Monday, Jun. 16, 1952
Sippenhaft
Like thousands of other German youngsters, Hilde Speer, a button-bright 16-year-old student at Heidelberg's Elisabeth von Thadden School, would like nothing better than a chance to go to an American school. She saw her chance last spring in a notice in the local paper: a number of German youngsters were going to be sent to the U.S. as exchange students. Hilde wrote a letter stating her reason for wanting to go: "I want to become acquainted with the people [of the U.S.], the poor as well as the rich, the land, the big cities, and the many problems of America." Last week, after two interviews, a U.S. cultural officer in Germany wrote Hilde the good news: she had been chosen as one of 27 students from her area to be given an all-expense-paid trip to the U.S. Breathlessly, Hilde began to prepare for the big adventure.

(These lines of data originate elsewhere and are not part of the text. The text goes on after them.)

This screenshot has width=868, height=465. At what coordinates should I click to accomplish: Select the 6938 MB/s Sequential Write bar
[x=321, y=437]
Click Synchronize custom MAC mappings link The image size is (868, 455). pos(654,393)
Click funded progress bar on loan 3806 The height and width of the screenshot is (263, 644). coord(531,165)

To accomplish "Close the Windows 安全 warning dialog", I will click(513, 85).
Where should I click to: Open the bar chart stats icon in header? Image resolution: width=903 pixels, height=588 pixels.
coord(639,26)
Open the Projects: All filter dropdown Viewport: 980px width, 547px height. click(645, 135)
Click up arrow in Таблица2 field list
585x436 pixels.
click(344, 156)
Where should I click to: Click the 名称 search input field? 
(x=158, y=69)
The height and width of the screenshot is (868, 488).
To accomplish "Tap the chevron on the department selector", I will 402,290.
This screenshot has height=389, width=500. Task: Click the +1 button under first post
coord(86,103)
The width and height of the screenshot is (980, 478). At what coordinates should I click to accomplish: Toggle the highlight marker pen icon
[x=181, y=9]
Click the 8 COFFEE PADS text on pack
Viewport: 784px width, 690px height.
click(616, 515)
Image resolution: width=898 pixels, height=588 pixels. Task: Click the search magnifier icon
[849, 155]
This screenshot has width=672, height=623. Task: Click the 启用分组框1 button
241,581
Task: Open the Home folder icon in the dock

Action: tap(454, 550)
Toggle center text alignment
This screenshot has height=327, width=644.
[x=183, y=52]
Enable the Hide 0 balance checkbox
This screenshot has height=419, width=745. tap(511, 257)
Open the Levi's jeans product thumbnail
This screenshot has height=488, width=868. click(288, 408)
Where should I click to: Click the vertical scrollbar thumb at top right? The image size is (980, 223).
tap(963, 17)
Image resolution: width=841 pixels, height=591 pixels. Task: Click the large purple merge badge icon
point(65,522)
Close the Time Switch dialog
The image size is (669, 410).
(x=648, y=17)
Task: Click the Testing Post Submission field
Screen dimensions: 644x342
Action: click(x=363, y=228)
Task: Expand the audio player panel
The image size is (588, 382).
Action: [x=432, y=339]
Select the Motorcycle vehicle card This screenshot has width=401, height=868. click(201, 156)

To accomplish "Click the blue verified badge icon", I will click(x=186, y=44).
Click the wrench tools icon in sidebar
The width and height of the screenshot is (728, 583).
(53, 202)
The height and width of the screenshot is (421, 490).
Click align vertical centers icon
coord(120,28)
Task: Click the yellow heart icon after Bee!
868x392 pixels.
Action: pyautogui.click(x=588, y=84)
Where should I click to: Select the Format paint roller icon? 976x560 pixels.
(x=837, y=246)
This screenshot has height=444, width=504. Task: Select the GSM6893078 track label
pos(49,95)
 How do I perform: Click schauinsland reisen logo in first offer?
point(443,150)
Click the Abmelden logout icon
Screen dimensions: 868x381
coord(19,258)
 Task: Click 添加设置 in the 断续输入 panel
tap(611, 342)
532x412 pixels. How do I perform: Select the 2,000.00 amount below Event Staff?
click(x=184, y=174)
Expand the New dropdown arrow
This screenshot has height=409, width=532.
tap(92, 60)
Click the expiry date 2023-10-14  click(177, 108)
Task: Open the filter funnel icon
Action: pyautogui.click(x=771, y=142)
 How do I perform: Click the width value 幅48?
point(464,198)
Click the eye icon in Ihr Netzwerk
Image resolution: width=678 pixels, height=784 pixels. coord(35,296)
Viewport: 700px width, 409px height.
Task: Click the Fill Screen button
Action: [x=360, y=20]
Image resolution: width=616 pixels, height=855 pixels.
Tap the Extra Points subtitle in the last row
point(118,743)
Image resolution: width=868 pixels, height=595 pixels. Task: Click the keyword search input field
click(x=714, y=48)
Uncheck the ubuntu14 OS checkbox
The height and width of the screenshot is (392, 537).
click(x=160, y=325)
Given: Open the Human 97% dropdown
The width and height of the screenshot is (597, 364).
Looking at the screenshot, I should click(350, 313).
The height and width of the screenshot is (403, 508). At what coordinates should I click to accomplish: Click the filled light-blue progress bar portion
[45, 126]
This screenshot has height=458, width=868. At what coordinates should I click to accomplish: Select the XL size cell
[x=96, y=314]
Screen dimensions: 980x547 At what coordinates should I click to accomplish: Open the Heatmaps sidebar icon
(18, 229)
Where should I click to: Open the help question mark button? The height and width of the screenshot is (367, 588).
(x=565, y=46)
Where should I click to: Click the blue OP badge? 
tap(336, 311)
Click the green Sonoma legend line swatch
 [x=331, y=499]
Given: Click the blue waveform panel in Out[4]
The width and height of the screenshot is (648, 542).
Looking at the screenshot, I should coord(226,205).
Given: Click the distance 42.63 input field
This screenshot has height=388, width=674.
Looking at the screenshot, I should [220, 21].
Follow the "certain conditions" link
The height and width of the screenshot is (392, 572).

Then State Department officials in Washington made an embarrassing discovery: Hilde's father is Albert Speer, an architect and administrative genius who became head of Germany's economic mobilization in 1942; he is now serving 20 years as a convicted war criminal. Last week the department took Hilde's name off the list. Officials explained that they were not prejudiced against the girl on account of her father's past, but merely wanted to save her from painful embarrassment. It cited recent instances where social invitations to German exchange students in the Midwest were cancelled after newspapers carried unfavorable stories about them. Said a U.S. State Department man in Germany: "Can you imagine what would happen when those nasty New York reporters hollered, 'Hilde, how does it feel to have your old man a war criminal?' "
Hilde got the news that she had been turned down, not from the State Department, but from reporters. She said that she was "very surprised and a little mixed up," and wondered how she would tell her classmates.
Her classmates and everyone else in Germany know a word nastier than a possible question by a New York reporter. The word is Sippenhaft, and it means, roughly, "family liability." It was widely used in Hitler's day when men, women & children were punished because they had anti-Nazi relatives.
The U.S. State Department does not believe in Sippenhaft, but its position in the case of Hilde Speer will convince a lot of Germans that it does.